Exercise brief - Can you write out again the entries starting at the line containing "You are a computer-use" and ending at the line containing "Image resolution: width=979", keeping the requests, but offset every coordinate in the answers by 139 and leave the pictures out?

Data rows -

--- BEGIN ---

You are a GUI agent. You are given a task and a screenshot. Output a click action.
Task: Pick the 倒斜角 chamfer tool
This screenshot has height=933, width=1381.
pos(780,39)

--- END ---
--- BEGIN ---

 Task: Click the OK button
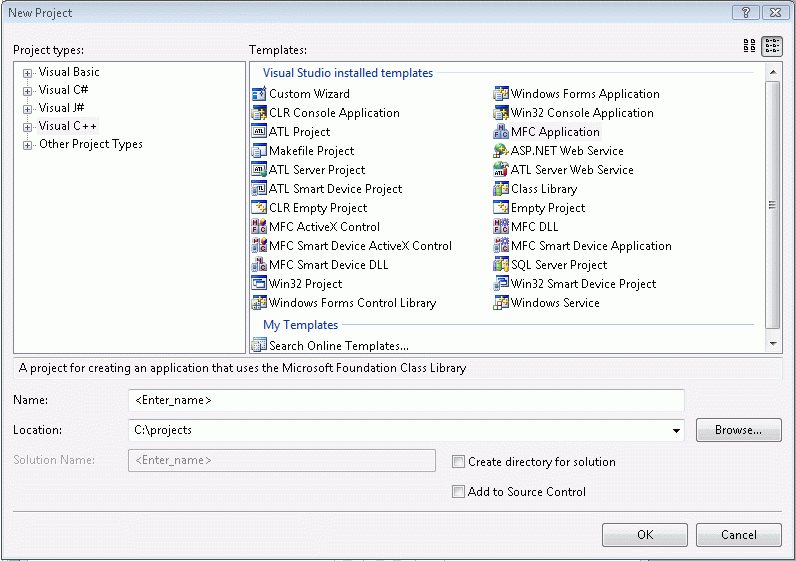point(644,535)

--- END ---
--- BEGIN ---

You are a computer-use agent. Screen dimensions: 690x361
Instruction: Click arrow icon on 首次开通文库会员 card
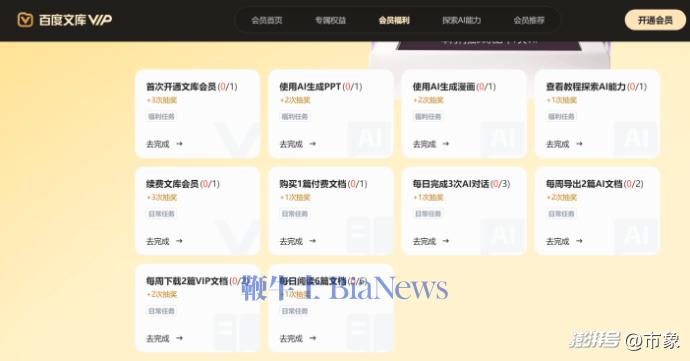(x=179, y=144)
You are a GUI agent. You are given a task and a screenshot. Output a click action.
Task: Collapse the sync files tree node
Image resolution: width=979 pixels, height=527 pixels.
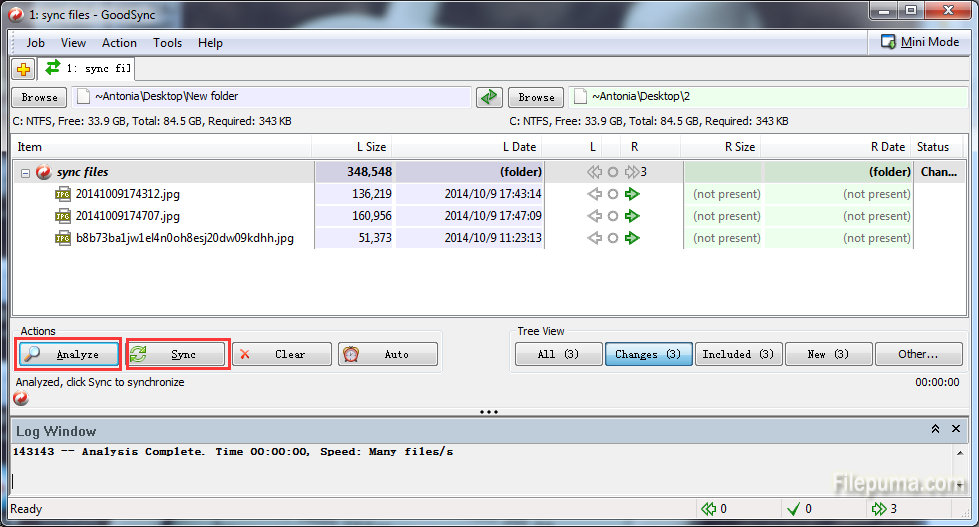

--- END ---

Written reply -
You are a computer-use agent. Screen dimensions: 690x361
Instruction: Click arrow icon on 首次开通文库会员 card
(x=318, y=283)
You are a GUI agent. You are given a task and a screenshot. Output a click action.
Task: Collapse the sync files tree node
Image resolution: width=979 pixels, height=527 pixels.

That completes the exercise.